The foregoing lengthy example of teaching and learning is one the author has used with much success in both precalculus and calculus classes.  First, it is necessary to decide how deeply into the subject to go.  For a precalculus class, obviously the differentiation arguments advanced by Bernoulli would not be appropriate.  But the symmetry arguments are exactly right for such a class (providing that the differential equations can be eliminated or explained in some other manner).  If the historical context, with intriguing asides on personalities and some historical context are first provided, the topic comes to life.  The immediacy and fascination which we wish to inspire in students can be achieved more easily with an honest revelation of the uncertainties, disputes, and corrections of the innovators of the field.

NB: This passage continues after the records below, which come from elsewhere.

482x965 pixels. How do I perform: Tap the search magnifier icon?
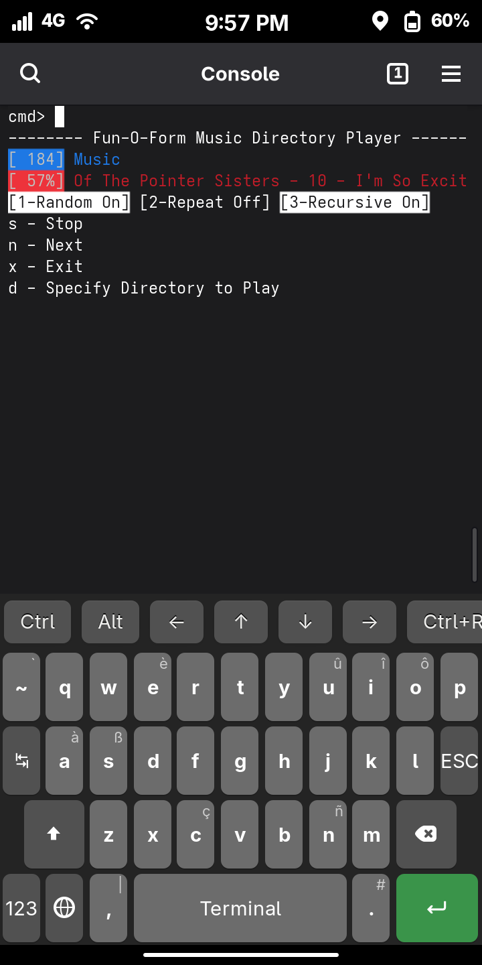click(x=30, y=74)
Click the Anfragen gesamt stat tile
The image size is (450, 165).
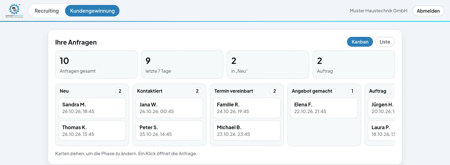pyautogui.click(x=96, y=64)
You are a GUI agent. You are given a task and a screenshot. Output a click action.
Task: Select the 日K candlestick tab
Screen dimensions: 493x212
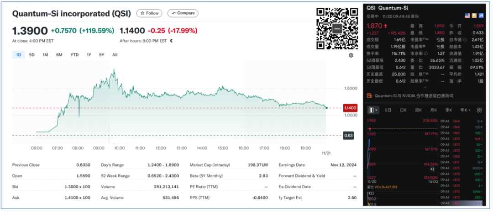403,110
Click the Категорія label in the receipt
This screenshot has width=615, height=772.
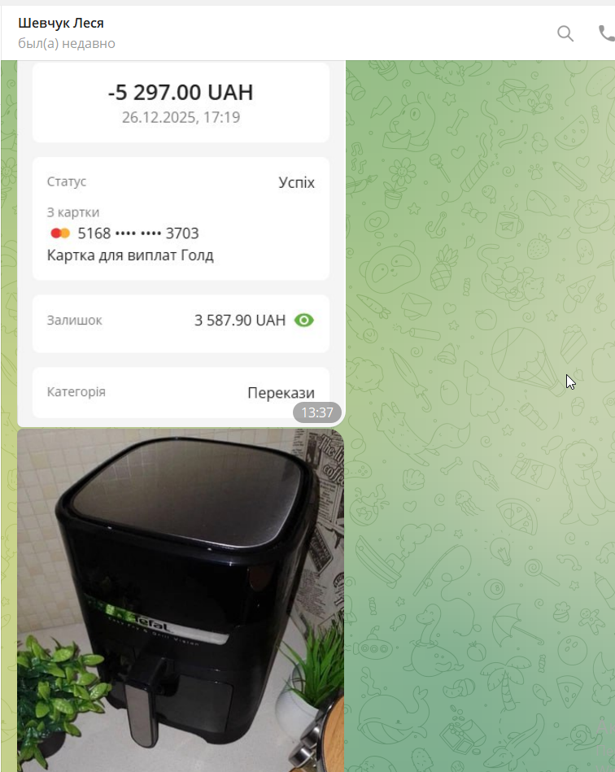point(76,392)
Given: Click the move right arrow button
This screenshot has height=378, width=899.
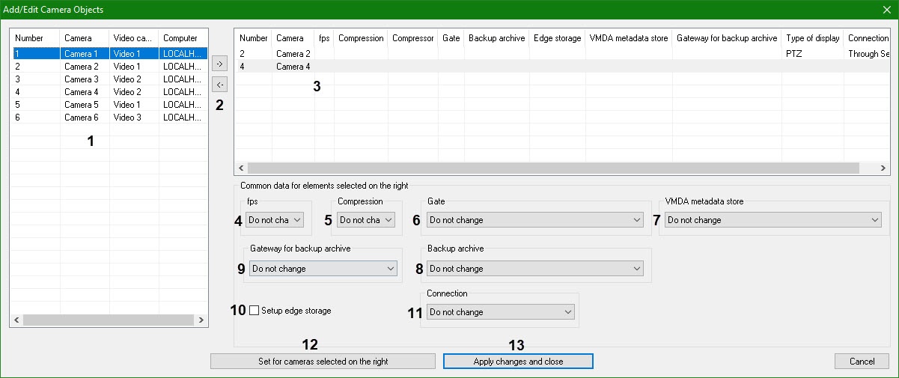Looking at the screenshot, I should coord(220,64).
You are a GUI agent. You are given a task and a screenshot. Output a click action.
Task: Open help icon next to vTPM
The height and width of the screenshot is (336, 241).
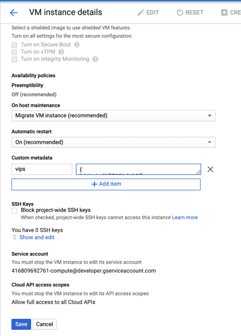[x=61, y=52]

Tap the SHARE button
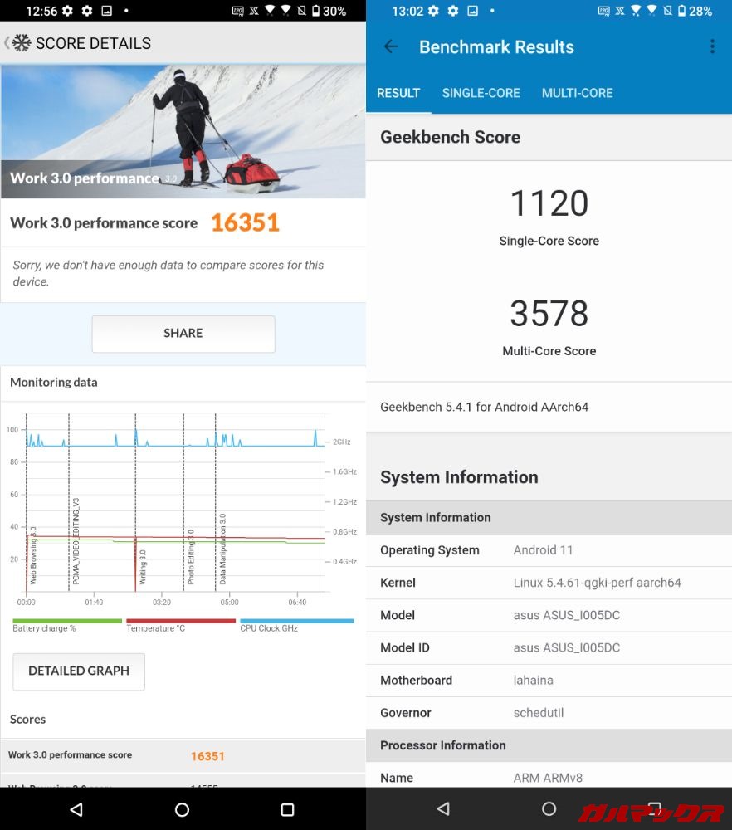pyautogui.click(x=183, y=333)
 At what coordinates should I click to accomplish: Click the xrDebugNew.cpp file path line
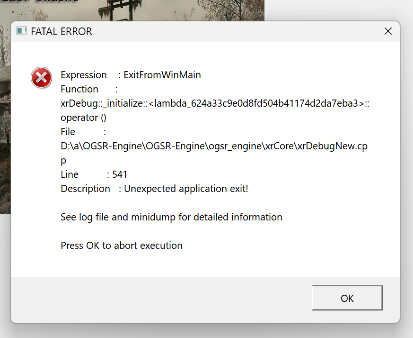(214, 146)
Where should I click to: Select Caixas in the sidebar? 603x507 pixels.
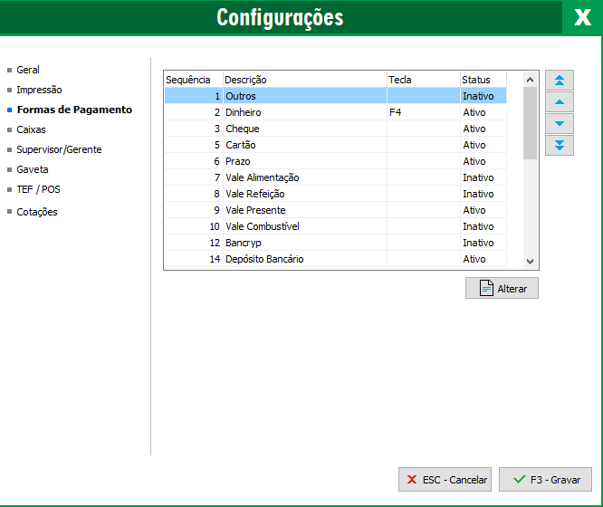(31, 129)
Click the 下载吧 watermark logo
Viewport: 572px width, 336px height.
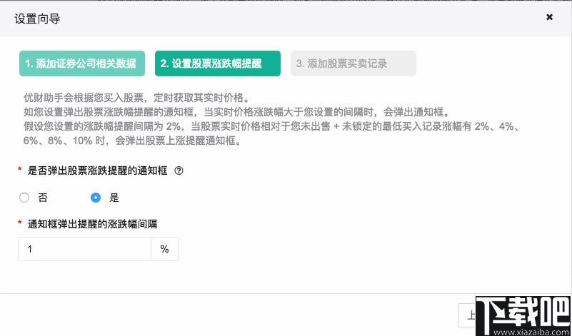(527, 312)
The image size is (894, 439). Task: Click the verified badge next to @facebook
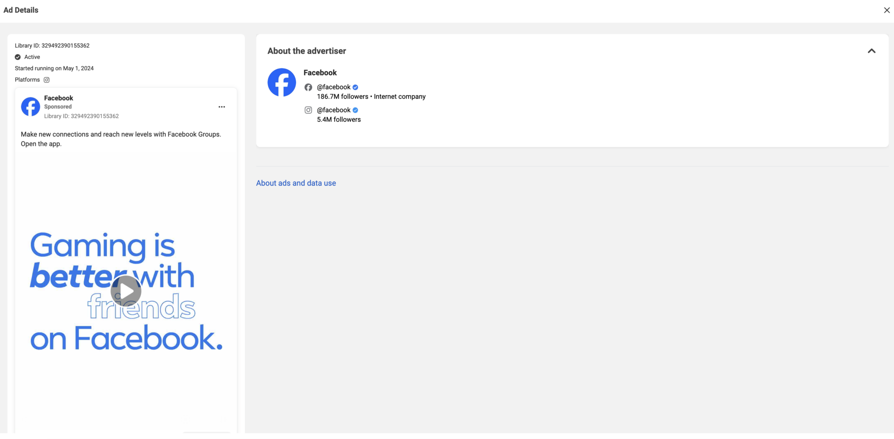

Indeed, it seems unlikely that students will ever be inspired to become innovators who think for themselves if mathematics is always presented to them as a brilliant and elegant fait accompli.

Consider how the questions asked by students today recapitulate the history of mathematical discovery far better than the textbooks generally do.  We do a disservice to students when we fail to inform them that the very same questions troubled the great minds who discovered the answers.  For example, when first presented with the concept of negative quantities, students often respond with incredulity or skepticism:  “How can a number be negative?  What can this mean?”  Though Girolamo Cardano (1501–1576) in 1545 laid out the rules for negative numbers, it would be more than a century before coefficients in equations were explicitly permitted to take on negative values, in the work of Jan Hudde (1628–1704) in 1713, in De reduction aequationem. [10]  (Bernoulli met Hudde in 1681; see Note 10.)  Finding ways to answer these questions is just as important to the development of the mathematical intuition of the teacher as it is to the growth of the learner. 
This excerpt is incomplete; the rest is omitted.